Sacrés rats de Karni Mata !
Bikaner, 10 février 2003
Raoul a dû un peu forcer Rose pour qu’elle se rende au temple Karni Mata de Deshnok dans le Rajasthan. Il n’a pas compris pourquoi cette réticence. Rose s’est accoutumée à côtoyer les vaches sacrées et elle aime bien les animaux, alors pourquoi pas Karni Mata ? Parce qu’on y vénère des milliers de rats grassement nourris qui courent entre les pieds des fidèles et des visiteurs ? Raoul a du mal à le croire. Dans ce temple les rats sont partout : la moindre arabesque de fer forgé en porte un, la plus petite anfractuosité en abrite d’autres, ils sont cinquante à laper avec frénésie dans une énorme écuelle de lait et autant dans le saint des saints à s’empiffrer des sucreries offertes par les fidèles.
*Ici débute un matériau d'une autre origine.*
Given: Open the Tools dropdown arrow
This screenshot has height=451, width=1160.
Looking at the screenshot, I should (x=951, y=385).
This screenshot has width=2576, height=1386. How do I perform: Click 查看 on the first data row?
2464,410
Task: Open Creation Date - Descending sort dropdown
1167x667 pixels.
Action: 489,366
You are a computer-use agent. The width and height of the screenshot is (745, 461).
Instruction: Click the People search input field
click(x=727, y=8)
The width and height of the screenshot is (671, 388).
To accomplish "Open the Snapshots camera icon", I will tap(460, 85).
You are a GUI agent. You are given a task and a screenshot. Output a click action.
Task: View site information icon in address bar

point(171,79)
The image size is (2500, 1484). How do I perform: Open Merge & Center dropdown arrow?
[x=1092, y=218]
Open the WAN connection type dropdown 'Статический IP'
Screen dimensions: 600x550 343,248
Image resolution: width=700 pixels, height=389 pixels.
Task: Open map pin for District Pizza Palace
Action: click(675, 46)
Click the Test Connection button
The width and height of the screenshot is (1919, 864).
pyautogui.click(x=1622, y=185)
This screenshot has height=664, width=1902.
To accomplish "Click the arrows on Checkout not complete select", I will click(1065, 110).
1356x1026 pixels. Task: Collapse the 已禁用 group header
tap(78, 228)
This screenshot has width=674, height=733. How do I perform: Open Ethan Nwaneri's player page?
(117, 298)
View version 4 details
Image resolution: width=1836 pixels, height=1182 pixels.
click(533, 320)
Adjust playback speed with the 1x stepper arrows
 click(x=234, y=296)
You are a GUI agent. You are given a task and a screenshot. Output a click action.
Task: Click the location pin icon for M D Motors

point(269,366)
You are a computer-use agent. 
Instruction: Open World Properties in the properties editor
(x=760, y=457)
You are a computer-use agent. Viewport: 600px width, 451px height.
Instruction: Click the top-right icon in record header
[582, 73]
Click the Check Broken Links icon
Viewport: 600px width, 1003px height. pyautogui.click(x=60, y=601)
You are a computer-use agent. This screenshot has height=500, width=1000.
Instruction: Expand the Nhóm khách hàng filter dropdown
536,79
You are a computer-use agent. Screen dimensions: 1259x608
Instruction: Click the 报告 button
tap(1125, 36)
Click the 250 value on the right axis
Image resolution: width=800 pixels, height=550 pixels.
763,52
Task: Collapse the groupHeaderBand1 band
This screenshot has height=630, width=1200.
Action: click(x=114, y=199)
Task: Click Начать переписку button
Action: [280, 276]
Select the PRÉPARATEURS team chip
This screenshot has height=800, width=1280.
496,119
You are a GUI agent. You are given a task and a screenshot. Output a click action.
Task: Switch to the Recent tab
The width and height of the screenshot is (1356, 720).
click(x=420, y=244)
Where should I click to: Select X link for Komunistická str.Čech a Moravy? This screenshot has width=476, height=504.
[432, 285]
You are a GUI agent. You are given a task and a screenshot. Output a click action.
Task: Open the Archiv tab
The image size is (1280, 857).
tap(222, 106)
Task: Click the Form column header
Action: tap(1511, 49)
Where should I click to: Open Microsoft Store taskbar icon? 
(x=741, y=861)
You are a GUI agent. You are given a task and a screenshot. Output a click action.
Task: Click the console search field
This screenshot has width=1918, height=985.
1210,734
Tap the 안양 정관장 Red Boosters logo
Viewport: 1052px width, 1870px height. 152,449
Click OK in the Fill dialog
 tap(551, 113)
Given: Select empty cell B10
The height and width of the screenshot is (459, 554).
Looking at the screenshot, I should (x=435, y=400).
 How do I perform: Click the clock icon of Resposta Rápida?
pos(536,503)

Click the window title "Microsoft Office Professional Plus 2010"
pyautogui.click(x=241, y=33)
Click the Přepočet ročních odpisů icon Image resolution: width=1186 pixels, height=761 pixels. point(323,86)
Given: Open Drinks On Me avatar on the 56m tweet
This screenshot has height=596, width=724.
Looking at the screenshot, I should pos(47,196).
Les divinités sillonnent les cours du temple dans tous les sens, en silence. Des blessures sanguinolentes aux pattes et à la tête témoignent que, parfois, les rats sacrés ne se considèrent pas comme tels entre eux. Rose n’a pas eu la chance qu’une divinité marche sur ses pieds ce qui aurait été un heureux présage. Quant à lui faire ingérer une miette de nourriture préalablement mâchée par un des occupants du temple, ce qui est, parait-il, l’assurance d’une protection divine à toute épreuve, Raoul n’a même pas osé le lui proposer.
La visite de Karni Mata a ravi Raoul, qui voulait savoir jusqu’à quelle hauteur la sacralisation, la dévotion et la quête du suprême pouvaient s’élever. Il tient la réponse : à l’infini!